There are a couple of interesting objective facts in the piece about the economics of farming. One is that selling directly to consumers allow farmers to pocket “the 92 cents of a consumer’s food dollar that now typically winds up in the pockets of processors, middlemen, and retailers.”

It’s amazing to me that farmers typically only receive 8 cents for every dollar we spend on food.

I also think this is an important insight:

When you think about it, it is odd that something as important to our health and general well-being as food is so often sold strictly on the basis of price. Look at any supermarket ad in the newspaper and all you will find in it are quantities — pounds and dollars; qualities of any kind are nowhere to be found.

There was a time not too long ago when the cost of feeding ourselves exceeded the cost of almost everything else. Hunter-gatherers, for instance, devote considerable resources to ensuring they’ll have enough to eat.

So modern humans are an anomaly in this regard. One could even argue that the resources we now expend on luxuries and tchotchkes, on leisure activities and modern healthcare, represent resources we once would have devoted to feeding ourselves.
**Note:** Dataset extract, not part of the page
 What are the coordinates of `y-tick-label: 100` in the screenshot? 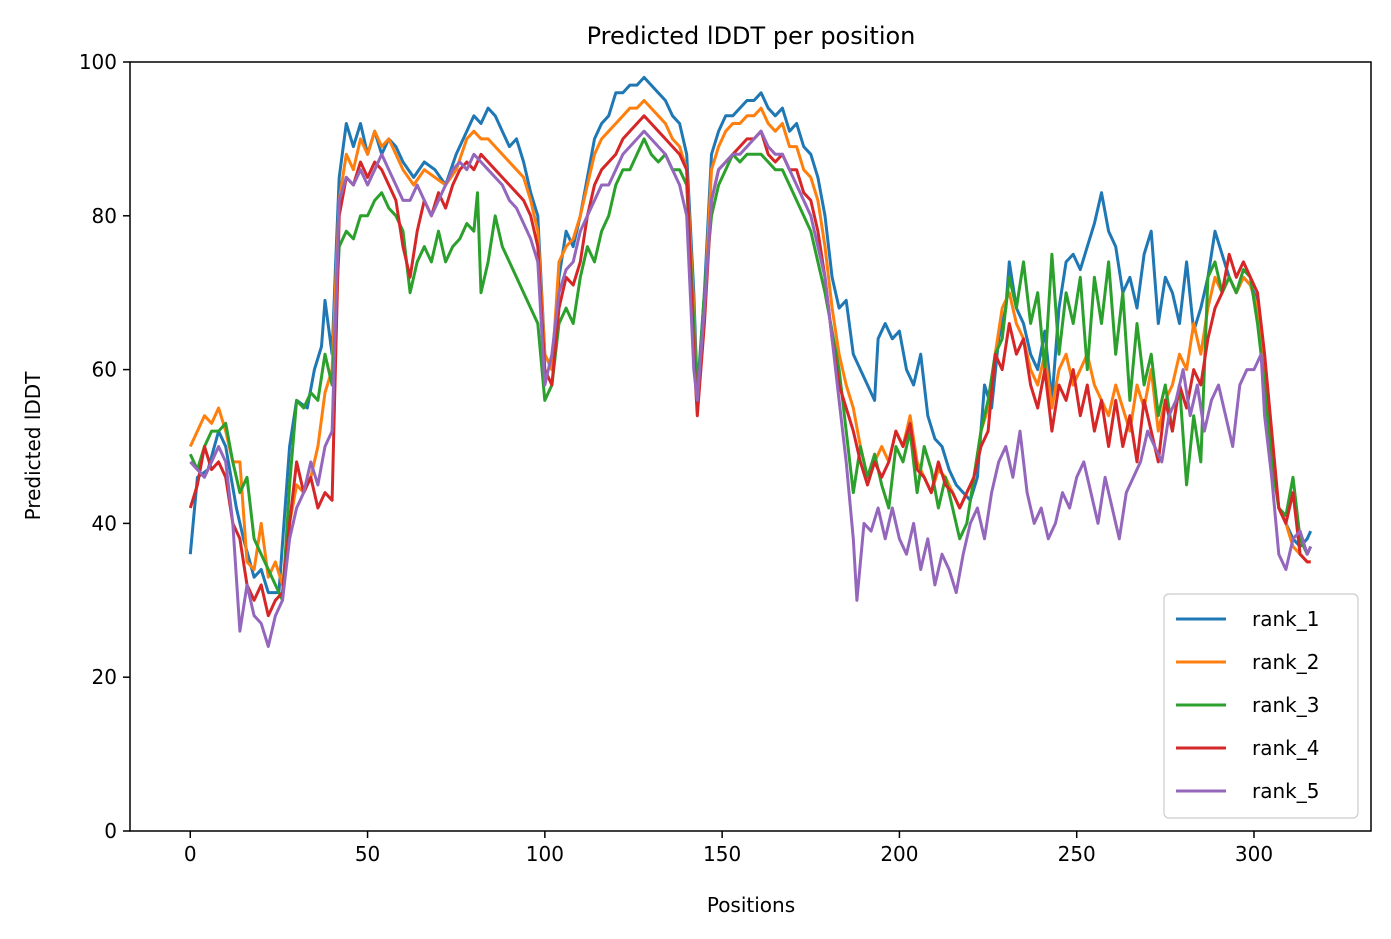 It's located at (98, 62).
Perhaps, as this article suggests, the pendulum is now swinging the other way. Perhaps people are starting to look for other qualities in their foodstuffs than just low prices, and as part of that are beginning to allocate a greater portion of their resources on procuring food.

It will be interesting to see how this plays out. I don’t think it’s a change everyone will want to make (dare I predict that one day people will be demanding tax breaks for buying organic? lol)

But as the article suggests, people are drawn to the idea, and not just upper middle class people.